I mean, I don't know, whatever. - Well, I talked to Lee recently on this podcast, and he's a reminder to me that the physics community has so many interesting characters in it. It's fascinating. Anyway, sorry, so. - I mean, as an experimentalist, I tend to sort of think, these are interesting ideas, but they're not really testable, so I tend not to think about them very much.
So, I mean, going back to the science of this, there is an explanation. There is a possible solution to this problem of the Higgs, which doesn't involve multiverses or creators fiddling about with the laws of physics. If the most popular solution was something called supersymmetry, which is a theory which involves a new type of symmetry of the universe.
In fact, it's one of the last types of symmetries that is possible to have that we haven't already seen in nature, which is a symmetry between force particles and matter particles, so what we call fermions, which are the matter particles, and bosons, which are force particles. And if you have supersymmetry, then there is a super partner for every particle in the standard model.
And without going into the details, the effect of this basically is that you have a whole bunch of other fields, and these fields cancel out the effect of the standard model fields, and they stabilize the Higgs field at a nice, sensible value. So in supersymmetry, you naturally, without any tinkering about with the constants of nature or anything, you get a Higgs field with a nice value, which is the one we see.
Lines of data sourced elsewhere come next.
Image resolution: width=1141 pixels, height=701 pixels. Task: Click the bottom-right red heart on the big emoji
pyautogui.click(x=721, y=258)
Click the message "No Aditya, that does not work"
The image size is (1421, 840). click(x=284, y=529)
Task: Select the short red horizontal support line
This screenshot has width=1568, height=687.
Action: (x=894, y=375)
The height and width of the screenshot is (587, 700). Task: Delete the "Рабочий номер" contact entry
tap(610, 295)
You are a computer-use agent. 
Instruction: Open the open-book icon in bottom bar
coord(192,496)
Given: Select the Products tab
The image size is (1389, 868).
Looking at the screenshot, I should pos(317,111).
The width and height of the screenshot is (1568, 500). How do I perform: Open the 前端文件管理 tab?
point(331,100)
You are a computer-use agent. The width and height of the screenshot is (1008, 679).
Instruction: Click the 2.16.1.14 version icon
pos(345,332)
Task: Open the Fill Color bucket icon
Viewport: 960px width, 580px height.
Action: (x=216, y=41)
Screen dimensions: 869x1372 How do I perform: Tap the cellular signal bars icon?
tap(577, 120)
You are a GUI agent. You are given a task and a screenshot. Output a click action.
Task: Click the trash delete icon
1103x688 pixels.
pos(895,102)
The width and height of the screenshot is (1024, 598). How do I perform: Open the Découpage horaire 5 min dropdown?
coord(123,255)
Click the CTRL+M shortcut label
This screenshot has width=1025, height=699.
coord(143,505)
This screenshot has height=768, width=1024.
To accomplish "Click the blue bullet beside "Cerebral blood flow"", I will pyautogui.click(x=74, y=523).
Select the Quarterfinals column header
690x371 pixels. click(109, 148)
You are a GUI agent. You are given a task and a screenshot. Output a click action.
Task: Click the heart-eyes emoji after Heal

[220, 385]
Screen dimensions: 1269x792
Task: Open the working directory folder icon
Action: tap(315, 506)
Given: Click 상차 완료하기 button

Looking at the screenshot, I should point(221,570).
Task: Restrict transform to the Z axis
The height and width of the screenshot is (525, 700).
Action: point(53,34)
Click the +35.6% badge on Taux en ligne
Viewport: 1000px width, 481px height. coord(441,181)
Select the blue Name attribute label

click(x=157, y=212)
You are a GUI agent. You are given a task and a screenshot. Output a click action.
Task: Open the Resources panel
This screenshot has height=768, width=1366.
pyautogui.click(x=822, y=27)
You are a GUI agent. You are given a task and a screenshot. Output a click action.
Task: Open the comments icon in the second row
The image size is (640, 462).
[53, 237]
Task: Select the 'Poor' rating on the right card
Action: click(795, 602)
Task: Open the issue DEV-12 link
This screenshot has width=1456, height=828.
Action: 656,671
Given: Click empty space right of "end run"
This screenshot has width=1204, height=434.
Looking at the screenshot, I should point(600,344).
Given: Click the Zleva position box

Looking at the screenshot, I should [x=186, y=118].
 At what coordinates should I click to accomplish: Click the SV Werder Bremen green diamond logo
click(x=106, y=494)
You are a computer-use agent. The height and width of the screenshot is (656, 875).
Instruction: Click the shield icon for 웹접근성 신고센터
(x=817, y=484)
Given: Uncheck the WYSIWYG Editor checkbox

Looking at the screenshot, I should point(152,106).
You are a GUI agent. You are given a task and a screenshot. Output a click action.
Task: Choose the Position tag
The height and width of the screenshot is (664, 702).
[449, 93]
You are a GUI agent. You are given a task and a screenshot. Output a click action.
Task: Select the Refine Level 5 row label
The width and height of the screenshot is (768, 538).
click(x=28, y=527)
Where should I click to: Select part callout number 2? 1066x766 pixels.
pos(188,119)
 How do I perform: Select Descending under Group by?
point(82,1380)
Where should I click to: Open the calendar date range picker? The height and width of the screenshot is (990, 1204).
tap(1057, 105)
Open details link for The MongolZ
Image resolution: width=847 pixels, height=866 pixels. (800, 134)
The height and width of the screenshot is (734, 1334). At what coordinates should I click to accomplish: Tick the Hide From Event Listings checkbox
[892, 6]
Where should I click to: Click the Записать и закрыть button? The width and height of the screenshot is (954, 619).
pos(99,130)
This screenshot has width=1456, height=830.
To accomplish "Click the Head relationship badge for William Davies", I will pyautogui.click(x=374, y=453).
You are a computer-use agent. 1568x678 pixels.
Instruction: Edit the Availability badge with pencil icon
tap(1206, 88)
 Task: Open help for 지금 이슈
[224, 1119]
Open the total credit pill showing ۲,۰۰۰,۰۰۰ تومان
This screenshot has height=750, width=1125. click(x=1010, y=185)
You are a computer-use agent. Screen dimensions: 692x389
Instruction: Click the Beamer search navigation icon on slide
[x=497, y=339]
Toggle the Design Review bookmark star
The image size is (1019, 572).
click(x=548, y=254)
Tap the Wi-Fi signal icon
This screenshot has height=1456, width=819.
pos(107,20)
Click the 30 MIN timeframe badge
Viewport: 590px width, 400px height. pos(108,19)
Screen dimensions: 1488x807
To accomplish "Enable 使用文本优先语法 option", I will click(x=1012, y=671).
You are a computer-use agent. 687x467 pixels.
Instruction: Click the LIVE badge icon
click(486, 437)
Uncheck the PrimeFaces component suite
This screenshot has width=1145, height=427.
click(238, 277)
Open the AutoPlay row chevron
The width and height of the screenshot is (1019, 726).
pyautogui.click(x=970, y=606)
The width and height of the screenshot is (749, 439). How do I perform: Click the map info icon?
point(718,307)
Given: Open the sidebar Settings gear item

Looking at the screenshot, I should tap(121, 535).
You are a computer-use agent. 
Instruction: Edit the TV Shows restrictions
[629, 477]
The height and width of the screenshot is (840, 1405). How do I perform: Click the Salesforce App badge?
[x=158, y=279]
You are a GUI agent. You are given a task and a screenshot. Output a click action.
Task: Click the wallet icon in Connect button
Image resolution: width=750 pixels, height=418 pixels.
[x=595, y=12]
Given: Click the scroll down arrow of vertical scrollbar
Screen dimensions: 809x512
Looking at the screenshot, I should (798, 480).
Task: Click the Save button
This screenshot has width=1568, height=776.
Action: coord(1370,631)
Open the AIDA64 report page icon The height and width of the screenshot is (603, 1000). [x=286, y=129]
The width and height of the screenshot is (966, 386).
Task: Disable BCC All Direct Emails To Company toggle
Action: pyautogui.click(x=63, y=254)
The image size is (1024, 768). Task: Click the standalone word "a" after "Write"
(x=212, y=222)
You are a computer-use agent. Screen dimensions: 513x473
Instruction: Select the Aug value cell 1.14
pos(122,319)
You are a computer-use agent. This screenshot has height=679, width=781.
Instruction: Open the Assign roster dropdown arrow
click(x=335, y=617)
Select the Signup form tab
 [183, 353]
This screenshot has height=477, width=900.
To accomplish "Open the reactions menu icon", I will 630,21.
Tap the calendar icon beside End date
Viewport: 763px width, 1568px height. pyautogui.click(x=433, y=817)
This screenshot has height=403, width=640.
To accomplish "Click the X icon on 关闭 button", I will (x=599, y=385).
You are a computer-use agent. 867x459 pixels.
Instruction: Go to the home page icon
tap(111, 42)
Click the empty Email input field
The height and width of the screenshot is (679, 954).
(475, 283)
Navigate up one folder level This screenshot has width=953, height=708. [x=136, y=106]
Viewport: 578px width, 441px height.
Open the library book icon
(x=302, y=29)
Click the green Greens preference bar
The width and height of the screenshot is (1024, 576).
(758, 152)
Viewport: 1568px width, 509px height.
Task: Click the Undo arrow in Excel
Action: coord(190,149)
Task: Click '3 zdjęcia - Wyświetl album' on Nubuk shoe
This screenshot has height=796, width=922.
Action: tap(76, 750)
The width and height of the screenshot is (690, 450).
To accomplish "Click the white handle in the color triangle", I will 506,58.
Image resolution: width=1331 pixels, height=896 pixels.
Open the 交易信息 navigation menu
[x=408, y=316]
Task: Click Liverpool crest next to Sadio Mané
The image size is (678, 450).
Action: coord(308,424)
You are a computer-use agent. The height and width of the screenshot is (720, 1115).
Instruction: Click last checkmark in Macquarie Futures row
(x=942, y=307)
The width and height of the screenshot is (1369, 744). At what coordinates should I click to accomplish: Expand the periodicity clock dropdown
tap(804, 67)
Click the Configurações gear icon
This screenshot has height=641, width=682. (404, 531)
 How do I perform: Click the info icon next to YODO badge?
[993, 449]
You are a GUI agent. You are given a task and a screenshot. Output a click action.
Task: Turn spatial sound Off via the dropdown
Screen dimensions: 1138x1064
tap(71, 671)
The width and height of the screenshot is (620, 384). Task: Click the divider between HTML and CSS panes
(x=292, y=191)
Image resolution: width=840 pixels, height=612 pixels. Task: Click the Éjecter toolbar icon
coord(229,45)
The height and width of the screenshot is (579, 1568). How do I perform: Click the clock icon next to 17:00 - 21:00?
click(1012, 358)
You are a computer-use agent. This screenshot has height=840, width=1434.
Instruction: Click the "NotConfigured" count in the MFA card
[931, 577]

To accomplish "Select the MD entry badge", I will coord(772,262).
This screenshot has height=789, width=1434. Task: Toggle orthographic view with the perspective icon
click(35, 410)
So this is one of the reasons, and supersymmetry's also got lots of other things going for it. It predicts the existence of a dark matter particle, which would be great. It potentially suggests that the strong force and the electroweak force unify at high energy. So lots of reasons people thought this was a productive idea.
And when the LHC was, just before it was turned on, there was a lot of hype, I guess, a lot of an expectation that we would discover these super partners, because, and particularly the main reason was that if supersymmetry stabilizes the Higgs field at this nice Goldilocks value, these super particles should have a mass around the energy that we're probing at the LHC, around the energy of the Higgs.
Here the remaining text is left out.